GIVEN TASK
Carry on the Tokyo Taikukan pool post from the point where it ends.

SOURCE EXTRACT
## Start

I am a good swimmer.  Not great, but good. I used to be a lifeguard and teach lessons.  I have been through all of the Red Cross Training there is! I was not too slow for that lane.

I told the guard that the slow lane was too full.  Too slow for me.  Can’t swim there.  He just shook his head.

Meanwhile, in the medium lane, I saw someone pass someone else.  I saw someone kick someone behind him by accident.  I was by no means the slowest in that lane.

But I had two problems.  I am a woman, and moreover, I am white.

I accused the guard of being racist and I hopped out of the pool.  I said it loudly.  I said it meanly.  And I was audible in the silent, cavernous pool.

As I stomped out of there, I remembered Marc telling me that his trainer, an American, has similar problems at the Taikukan.  The people in the gym tell him he’s breaking rules when he sees other people doing what he’s doing.  “New rule,” they tell him.

Take what you want from this experience of mine.  I often thing it’s perfect here in Tokyo, but the reality is that of course it’s not.  I’m an outsider.  In many other countries, if I made the effort to learn the language, I could assimilate into society.  Not here.  I could become a native-like speaker and still not fit in or be accepted.  I live on the outskirts of society, not only by choice, but because that is the place to which I am relegated by the citizens and the government.  I will always be gai-jin, foreigner.  The police will always be allowed to ask for my ID randomly on the street.  I have been asked before. And you think Arizona is bad?  Try living in Tokyo.

I find it sad.  I love this city and it saddens me that I cannot truly belong here.  At a place like a metropolitan gym run by the city government, you would think all people would be treated equally.  That is just not the case.  It does not bode well for the future.

4 thoughts on “Tokyo Taikukan – The Good, The Bad and The Ugly

  1. I read your story and find it sad that discrimination like this still happens in this century. I’ve always had a fascination with learning about Japanese culture and while they seem so forward technologically, they seem to be so backward socially. I wonder how I’d be treated if I were there, since I am black and a foreigner.

    Hang in there, though.

  2. I have to say you shouldnt worry about the gaijin ID card thing. I mean you can never look japanese if you are not so you cant really blame them for stopping you, they cant know who lives there and who is a tourist. The pool thing makes no sense at all though, maybe go with a japanese friend and see if they kick you out and not them? maybe just 1 racist lifegaurd?

## End

DATA EXTRACT
## Start

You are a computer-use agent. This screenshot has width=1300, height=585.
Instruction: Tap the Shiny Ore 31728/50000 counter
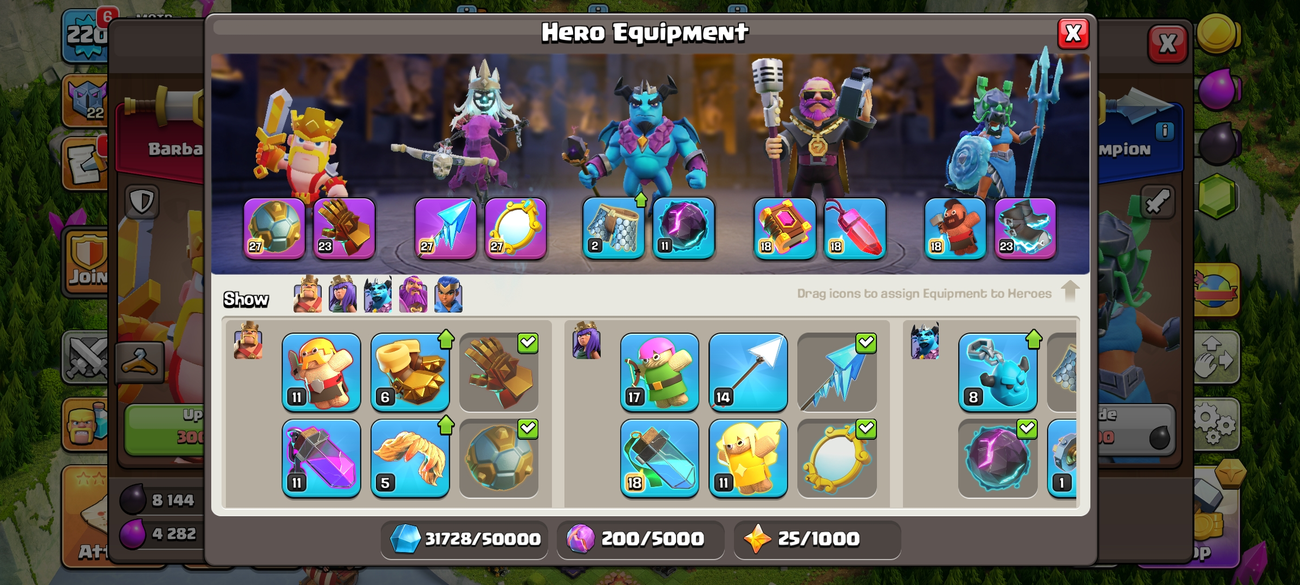coord(465,540)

## End

RESPONSE TO THIS EXERCISE
  3. How do you know you would not fit in even if you learned the language? And which countries do you talk about when you say speaking the language would be enough to fit in? I speak good enough english but was fully accepted in Hawaii where I lived a few years for example. (No accusation to Hawaii, just noticing). I have a British Passport but was never really accepted as a brit by the brits when I lived there. I was born in France and was never thought of as French in spite of the fact that when I lived there it was the only place I had lived in (0-14).
    I speak Japanese fluently and have lived here a long time. I am white so I will never be mistaken for what I am not, and yes there is discrimination, but you can be accepted here at least as easily as in other places if you make the effort to learn the language…May I add I know other foreigners who will agree with me.
    Having said that I find what happened to you in the above piece disappointing too.

  4. I went to the Tokyo Metropolitan Gymnasium Pool last year during a business trip to Tokyo. As I entered the pool area, I was approached by a lifeguard (bald, very fit dude) who told me in Japanese that I could not wear a watch in the pool. I suggested leaving it on the deck, he said someone may steal it. I had to go back to the locker room to leave it there. I do not speak Japanese, but we understoond each other. I swam in the fast lane, and I did not get any hassle. I was swimming at about a slightly above average speed for that lane at the time. The pool was very crowded, but things seemed to move very efficiently. It must be because of all the rules. There were many rules I did not follow because I did not know them. But they were nice to let me get away with some infractions, and they sometimes gently pointed some of the rules to me. Some rules at that pool are: do not wear watches nor jewellery in the pool, do not pass in the pool, if someone catches up to you, let them go ahead at the wall, do not wear street shoes in the locker room, do not drip water all over the locker room floor. I spoke with a Japanese friend who swims there, who had similar experiences in int that pool. She was told to take off her earings.

    I am not a very fast swimmer, but I can comfortably swim in the fast lane. I am surprised that someone who cannot even stay with the middle lane swimmers can be a lifeguard. I do not know how do you get to claim discrimination when, as least in your lifeguard job, you were doubtless put ahead of more qualified candidates.

    Regarding the police in Tokyo, as I left the Immigrations and Customs area of the Narita airport, a policeman that looked like William Hung asked me for my passport. I found that very offensive, especially as I had just shown my passport to Immigrations and Customs. That is a good enough reason for me to not ever go back to Japan.

    Having said that, other than that experience, people were very friendly and helpful during my stay in Tokyo, including other police, when I got lost in the city.